Ultimately the approach will help researchers develop safer, faster ways of testing stem cell-based therapies for many diseases in people, including sight-robbing retinal disorders and cancer, says Edward Scott, an associate professor of molecular genetics at the UF Shands Cancer Center and director of the Program in Stem Cell Biology at UF’s College of Medicine. The findings were published in the Sept. 11 online edition of the journal Blood.
“This approach makes it faster for us to test therapies, find which ones work and try to improve them, so we can get them to clinical trial status faster,” said Scott, whose research team last year discovered that mouse blood stem cells could form mouse blood vessels in mice. “Unfortunately, there have been a number of times where mice can do things but people can’t. We wanted to make sure that human cells can do these same things. Now we know that the things we’re studying in the mouse are going to be applicable in humans.”
Conducting initial studies in mice using their own cells and then following up on successes by substituting human cells in the animals provides scientists with a valuable safety check, Scott said, helping them verify preliminary findings and rule out potential roadblocks before launching studies in people.
“This now gives us a mouse model and a mouse-human model for looking at diabetic retinopathy and for being able to try things we just can’t do yet in people,” Scott said. “That gives us a lot more avenues to investigate.”
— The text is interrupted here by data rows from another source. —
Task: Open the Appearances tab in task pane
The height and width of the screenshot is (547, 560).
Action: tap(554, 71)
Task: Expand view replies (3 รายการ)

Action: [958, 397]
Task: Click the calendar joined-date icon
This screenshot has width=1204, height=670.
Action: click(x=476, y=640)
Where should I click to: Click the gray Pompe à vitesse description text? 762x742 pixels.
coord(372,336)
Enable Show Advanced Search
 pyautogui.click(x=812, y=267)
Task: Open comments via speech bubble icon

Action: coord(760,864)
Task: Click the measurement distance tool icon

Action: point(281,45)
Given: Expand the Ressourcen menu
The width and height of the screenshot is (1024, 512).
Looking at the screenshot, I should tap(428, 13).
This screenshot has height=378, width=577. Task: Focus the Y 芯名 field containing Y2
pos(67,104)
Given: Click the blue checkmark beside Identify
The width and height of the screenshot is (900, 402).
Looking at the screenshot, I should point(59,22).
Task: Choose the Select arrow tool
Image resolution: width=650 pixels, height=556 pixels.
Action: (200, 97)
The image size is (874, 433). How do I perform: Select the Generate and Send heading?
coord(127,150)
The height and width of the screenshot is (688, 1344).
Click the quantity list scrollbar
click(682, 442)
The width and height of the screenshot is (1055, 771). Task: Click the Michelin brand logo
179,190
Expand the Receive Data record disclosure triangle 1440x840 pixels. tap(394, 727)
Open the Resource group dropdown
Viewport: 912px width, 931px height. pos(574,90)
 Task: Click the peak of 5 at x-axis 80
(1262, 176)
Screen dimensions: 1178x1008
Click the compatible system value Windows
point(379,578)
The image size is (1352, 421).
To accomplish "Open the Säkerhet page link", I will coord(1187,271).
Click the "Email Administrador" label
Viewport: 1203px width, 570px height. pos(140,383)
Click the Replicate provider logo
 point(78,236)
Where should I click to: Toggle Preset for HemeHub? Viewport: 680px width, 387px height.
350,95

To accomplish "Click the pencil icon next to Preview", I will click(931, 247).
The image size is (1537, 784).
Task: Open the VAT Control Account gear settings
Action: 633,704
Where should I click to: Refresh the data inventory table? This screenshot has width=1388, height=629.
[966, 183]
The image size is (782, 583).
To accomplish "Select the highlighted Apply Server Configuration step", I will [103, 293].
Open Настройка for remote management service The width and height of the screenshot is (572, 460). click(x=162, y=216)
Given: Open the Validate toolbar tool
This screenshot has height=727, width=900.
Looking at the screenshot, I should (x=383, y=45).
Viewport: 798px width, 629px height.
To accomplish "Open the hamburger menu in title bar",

More than four decades ago, researchers were intrigued to learn a single blood stem cell taken from the bone marrow could restore the body’s entire blood system, maturing into its key components – red and white blood cells, and platelets.
The latest findings have caught the attention of doctors working to better treat or even prevent diseases characterized by excessive blood vessel growth, diseased arteries or other circulatory troubles. Eventually, an improved understanding of stem cells’ role in the development of these ailments could help physicians prompt new blood vessel growth when needed or block it when it feeds disease, Scott said.
“We now know a number of proteins and factors that are required to get the stem cell to make blood vessels,” Scott said. “Those give us targets to try to stop their activity and keep them from working, thereby preventing the vessels from forming. Now that we know where these repair cells come from, we have a lot of different things we can try now, and animal models to show whether or not they’re effective.”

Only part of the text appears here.